BACA: bubble chArt to compare annotations

Vittorio Fortino; Harri Alenius; Dario Greco

doi:10.1186/s12859-015-0477-4

. 2015 Feb 5;16(1):37. doi: 10.1186/s12859-015-0477-4

BACA: bubble chArt to compare annotations

Vittorio Fortino ^1,², Harri Alenius ^1,², Dario Greco ^1,^2,^✉

PMCID: PMC4377007 PMID: 25652236

Abstract

Background

DAVID is the most popular tool for interpreting large lists of gene/proteins classically produced in high-throughput experiments. However, the use of DAVID website becomes difficult when analyzing multiple gene lists, for it does not provide an adequate visualization tool to show/compare multiple enrichment results in a concise and informative manner.

Result

We implemented a new R-based graphical tool, BACA (Bubble chArt to Compare Annotations), which uses the DAVID web service for cross-comparing enrichment analysis results derived from multiple large gene lists. BACA is implemented in R and is freely available at the CRAN repository (http://cran.r-project.org/web/packages/BACA/).

Conclusion

The package BACA allows R users to combine multiple annotation charts into one output graph by passing DAVID website.

Electronic supplementary material

The online version of this article (doi:10.1186/s12859-015-0477-4) contains supplementary material, which is available to authorized users.

Keywords: Enrichment analysis, Visualize enrichment results, R package

Background

High-throughput technologies, such as microarrays and RNA-sequencing, typically produce long lists of differentially expressed genes or transcripts, which are interpreted using functional annotation tools.
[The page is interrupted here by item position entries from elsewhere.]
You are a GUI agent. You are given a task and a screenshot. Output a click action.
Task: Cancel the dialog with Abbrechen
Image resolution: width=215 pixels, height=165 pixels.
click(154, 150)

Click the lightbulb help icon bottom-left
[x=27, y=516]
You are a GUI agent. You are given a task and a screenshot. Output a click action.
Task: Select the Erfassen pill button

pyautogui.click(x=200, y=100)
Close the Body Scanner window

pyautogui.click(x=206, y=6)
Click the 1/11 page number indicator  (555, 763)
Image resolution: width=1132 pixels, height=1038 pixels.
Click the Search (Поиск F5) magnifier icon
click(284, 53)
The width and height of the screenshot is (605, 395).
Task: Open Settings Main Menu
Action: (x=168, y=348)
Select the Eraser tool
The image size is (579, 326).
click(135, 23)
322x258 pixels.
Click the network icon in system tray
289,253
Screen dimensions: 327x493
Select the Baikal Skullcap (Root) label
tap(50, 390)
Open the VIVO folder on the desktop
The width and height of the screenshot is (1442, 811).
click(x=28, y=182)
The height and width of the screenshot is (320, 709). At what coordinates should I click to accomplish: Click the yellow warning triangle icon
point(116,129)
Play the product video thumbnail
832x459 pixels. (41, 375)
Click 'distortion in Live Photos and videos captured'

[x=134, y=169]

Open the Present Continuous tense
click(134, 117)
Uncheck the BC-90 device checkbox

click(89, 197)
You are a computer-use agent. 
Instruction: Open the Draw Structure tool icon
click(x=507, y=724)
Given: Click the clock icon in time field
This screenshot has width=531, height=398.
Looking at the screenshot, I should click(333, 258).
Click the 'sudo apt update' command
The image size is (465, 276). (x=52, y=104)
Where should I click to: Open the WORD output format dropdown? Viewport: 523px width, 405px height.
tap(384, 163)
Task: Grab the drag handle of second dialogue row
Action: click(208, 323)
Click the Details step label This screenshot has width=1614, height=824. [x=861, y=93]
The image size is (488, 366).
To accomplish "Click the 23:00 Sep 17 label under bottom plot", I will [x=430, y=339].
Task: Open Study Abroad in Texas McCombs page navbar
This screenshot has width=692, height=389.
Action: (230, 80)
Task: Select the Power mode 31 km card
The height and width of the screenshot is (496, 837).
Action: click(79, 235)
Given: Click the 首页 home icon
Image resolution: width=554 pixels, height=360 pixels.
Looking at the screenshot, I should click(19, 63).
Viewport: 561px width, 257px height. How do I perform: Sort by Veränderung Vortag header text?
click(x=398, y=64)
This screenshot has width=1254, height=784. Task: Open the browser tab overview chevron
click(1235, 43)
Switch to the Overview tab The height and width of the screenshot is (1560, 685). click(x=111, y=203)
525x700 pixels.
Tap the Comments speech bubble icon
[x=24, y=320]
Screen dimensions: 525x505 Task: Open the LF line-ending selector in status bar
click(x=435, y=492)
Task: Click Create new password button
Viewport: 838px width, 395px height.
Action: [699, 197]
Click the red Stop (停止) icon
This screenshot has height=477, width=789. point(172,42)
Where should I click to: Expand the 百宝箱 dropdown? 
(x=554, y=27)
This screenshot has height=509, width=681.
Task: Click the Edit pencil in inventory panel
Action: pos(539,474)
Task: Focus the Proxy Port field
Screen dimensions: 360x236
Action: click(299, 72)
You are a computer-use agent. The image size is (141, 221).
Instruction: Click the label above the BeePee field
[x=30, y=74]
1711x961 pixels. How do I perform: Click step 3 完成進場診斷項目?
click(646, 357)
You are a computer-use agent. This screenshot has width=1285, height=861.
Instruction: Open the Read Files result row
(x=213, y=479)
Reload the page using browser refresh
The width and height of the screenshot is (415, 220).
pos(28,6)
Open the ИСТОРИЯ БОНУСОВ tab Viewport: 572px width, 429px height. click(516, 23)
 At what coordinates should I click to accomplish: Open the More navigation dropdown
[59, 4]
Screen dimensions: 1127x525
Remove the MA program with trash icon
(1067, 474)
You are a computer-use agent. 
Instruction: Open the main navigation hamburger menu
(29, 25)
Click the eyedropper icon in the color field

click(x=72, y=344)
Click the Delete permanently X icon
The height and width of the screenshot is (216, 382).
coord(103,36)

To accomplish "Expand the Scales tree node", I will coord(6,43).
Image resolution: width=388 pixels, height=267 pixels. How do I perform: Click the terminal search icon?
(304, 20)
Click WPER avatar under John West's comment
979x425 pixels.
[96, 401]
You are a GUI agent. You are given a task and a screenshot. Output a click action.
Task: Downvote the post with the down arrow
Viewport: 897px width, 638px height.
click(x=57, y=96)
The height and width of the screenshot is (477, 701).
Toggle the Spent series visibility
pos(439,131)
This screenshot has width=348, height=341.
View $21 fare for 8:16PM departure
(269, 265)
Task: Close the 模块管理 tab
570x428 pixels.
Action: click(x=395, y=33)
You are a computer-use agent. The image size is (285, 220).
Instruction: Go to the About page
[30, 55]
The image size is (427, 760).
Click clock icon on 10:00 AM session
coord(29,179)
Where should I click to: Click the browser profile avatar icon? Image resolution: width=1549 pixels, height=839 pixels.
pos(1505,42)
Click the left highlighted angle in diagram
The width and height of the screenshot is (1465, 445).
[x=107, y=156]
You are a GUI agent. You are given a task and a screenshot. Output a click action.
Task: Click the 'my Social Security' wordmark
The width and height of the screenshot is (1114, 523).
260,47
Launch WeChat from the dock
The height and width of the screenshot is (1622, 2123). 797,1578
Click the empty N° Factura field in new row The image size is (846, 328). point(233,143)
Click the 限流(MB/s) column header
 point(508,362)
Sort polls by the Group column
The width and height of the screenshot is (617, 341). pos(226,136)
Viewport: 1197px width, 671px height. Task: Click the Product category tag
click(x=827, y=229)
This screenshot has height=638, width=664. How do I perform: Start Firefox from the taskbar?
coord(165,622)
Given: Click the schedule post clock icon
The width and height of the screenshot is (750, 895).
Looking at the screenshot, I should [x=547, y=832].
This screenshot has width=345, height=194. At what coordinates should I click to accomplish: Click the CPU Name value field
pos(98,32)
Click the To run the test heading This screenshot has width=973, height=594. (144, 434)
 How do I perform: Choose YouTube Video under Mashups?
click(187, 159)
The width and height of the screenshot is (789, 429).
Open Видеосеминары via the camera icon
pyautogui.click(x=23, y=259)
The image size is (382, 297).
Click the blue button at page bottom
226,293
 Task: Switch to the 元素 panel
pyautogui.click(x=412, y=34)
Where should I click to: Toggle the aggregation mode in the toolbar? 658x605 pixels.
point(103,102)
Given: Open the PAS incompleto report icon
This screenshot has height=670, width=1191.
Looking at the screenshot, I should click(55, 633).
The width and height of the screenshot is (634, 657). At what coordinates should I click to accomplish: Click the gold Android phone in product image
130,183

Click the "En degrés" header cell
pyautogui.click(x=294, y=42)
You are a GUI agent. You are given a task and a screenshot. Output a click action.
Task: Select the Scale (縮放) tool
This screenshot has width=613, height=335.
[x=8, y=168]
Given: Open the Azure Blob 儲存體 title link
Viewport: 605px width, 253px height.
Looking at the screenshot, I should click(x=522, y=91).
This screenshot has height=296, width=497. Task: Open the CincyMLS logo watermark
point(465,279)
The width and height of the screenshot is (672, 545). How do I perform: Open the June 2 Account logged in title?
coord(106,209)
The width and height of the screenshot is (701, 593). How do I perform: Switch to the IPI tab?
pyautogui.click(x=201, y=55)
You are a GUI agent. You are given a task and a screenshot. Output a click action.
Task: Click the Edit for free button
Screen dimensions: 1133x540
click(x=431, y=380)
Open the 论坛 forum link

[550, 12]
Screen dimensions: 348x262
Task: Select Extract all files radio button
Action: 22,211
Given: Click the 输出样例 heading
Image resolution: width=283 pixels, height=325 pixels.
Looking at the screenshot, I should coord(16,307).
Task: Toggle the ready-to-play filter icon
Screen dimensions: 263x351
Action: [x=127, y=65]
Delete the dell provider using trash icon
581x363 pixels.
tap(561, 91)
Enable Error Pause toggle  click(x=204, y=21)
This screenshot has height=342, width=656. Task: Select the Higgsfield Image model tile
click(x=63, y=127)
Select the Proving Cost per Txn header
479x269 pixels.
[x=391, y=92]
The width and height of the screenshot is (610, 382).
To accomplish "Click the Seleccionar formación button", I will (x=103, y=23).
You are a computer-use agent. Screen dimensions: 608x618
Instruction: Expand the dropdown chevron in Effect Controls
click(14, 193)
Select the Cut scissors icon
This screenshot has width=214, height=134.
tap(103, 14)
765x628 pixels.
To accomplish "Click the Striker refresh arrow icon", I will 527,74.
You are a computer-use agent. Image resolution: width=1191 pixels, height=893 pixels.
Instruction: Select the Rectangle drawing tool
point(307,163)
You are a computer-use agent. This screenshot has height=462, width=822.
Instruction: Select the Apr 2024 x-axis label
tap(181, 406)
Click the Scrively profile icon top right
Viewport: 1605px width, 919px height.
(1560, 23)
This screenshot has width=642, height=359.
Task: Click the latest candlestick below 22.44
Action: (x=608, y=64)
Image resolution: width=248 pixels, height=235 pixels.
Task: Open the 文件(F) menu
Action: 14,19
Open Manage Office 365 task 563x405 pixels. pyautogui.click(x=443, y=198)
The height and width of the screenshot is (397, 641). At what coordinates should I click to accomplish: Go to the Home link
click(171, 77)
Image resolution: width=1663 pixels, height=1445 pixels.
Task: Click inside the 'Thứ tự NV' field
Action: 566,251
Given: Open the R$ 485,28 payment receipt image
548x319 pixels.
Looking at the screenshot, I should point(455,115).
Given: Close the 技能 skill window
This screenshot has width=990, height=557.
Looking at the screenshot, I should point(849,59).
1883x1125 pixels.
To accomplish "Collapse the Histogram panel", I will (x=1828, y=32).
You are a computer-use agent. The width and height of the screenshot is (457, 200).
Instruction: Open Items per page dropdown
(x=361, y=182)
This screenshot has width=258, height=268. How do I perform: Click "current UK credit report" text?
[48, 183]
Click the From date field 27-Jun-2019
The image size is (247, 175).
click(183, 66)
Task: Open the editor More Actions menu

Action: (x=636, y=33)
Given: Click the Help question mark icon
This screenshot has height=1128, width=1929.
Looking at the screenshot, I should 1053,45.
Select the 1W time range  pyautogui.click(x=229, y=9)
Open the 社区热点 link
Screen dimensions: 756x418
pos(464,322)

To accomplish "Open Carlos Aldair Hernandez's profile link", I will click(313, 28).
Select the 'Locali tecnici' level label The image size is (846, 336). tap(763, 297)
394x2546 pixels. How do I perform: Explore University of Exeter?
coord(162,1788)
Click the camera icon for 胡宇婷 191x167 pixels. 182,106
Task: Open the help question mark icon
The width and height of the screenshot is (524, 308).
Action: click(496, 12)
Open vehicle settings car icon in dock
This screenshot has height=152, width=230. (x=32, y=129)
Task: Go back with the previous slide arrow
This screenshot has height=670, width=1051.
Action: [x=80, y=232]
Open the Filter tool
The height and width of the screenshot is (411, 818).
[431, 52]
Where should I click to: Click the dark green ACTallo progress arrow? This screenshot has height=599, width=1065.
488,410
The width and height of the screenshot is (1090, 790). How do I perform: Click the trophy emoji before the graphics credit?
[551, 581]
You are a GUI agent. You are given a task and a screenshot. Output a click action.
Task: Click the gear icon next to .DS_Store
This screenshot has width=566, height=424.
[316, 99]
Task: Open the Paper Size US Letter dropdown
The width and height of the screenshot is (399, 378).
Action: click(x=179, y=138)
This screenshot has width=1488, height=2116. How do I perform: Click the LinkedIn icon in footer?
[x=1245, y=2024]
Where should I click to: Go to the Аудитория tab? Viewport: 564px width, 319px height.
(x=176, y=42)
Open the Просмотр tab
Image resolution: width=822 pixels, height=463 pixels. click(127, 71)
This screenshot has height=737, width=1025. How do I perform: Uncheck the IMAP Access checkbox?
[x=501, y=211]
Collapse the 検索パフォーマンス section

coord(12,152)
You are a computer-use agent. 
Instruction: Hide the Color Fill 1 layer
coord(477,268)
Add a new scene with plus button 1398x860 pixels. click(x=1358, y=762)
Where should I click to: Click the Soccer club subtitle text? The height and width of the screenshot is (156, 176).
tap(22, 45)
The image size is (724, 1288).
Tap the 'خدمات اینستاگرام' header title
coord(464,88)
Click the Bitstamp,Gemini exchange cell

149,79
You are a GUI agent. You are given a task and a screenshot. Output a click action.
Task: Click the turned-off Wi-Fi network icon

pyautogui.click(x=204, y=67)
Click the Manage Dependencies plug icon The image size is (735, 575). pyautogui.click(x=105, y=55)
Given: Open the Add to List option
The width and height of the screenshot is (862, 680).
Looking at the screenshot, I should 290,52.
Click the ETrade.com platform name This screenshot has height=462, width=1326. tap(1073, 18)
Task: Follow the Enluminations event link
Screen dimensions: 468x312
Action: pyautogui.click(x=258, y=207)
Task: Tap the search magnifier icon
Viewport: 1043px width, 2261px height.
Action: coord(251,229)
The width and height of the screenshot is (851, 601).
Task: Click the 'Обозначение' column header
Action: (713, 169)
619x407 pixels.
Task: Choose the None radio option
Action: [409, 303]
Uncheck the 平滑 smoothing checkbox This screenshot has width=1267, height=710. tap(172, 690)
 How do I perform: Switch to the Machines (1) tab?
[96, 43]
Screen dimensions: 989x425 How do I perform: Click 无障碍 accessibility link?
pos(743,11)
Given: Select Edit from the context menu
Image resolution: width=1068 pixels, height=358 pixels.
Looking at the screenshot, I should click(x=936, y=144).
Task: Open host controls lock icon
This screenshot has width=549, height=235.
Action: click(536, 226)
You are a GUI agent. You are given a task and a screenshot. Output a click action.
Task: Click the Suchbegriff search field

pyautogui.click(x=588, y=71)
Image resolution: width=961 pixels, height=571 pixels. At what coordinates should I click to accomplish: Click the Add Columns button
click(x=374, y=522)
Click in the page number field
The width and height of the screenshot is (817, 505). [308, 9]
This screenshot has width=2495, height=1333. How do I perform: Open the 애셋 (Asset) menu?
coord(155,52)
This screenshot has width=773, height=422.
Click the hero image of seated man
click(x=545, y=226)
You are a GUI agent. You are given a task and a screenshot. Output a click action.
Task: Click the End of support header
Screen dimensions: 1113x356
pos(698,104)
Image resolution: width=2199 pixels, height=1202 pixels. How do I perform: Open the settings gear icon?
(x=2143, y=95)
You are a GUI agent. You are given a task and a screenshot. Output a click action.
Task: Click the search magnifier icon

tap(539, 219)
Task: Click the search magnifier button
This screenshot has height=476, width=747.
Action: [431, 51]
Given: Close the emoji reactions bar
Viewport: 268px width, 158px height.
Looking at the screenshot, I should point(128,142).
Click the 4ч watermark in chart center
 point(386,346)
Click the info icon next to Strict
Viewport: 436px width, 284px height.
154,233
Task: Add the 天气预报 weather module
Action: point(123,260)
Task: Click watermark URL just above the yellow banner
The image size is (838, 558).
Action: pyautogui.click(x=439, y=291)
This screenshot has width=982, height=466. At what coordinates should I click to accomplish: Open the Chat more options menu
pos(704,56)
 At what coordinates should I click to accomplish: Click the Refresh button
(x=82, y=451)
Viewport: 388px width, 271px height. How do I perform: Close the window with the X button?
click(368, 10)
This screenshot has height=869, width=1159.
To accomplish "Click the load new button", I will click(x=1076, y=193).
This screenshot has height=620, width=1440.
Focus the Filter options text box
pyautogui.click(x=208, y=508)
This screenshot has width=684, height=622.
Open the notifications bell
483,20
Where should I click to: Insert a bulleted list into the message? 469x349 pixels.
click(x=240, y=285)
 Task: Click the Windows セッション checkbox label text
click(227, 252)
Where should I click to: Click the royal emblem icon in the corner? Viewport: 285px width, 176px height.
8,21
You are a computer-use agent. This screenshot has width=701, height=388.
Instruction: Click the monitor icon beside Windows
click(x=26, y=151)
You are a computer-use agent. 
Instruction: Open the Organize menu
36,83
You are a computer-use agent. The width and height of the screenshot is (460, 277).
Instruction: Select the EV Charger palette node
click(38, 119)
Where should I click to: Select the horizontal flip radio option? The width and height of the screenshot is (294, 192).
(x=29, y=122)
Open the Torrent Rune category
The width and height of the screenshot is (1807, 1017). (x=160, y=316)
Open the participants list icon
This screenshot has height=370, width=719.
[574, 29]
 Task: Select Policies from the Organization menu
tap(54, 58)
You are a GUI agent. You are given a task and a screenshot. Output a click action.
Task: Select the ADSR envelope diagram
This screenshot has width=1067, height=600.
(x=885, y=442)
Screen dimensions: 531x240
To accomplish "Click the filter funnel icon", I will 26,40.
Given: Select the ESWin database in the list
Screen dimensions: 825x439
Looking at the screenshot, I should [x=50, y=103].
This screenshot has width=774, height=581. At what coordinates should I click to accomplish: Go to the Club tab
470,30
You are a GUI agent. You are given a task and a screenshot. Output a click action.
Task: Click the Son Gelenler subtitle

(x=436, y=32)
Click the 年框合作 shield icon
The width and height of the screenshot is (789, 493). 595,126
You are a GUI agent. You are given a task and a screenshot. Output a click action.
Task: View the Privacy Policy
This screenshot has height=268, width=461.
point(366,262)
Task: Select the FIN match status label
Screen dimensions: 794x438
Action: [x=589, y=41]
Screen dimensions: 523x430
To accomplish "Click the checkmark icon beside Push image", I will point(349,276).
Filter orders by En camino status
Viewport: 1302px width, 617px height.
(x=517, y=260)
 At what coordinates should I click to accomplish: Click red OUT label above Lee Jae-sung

One of the most used functional annotation program is DAVID [1,2]. The DAVID Bioinformatics Resources [1,2] at http://david.abcc.ncifcrf.gov provides an integrated biological knowledgebase and analytic tools to help users quickly find significantly represented biological themes (e.g. gene ontologies or pathways) in lists of pre-selected genes. DAVID functional annotation tool typically compiles biological terms enriched (overrepresented) in a list of up- or down-regulated genes, for instance from a transcriptomics experiment, in tabular format, which might be difficult to understand when comparing multiple experimental conditions (e.g. treatments, disease states, etc.). Several tools are available to visually compare the results from multiple enrichment analysis, such as GOBar [3], Go-Mapper [4], high-throughput GoMiner [5], the GOEAST [6] and REViGO [7]. These are specific tools that focus more on the integration than the visualization aspect.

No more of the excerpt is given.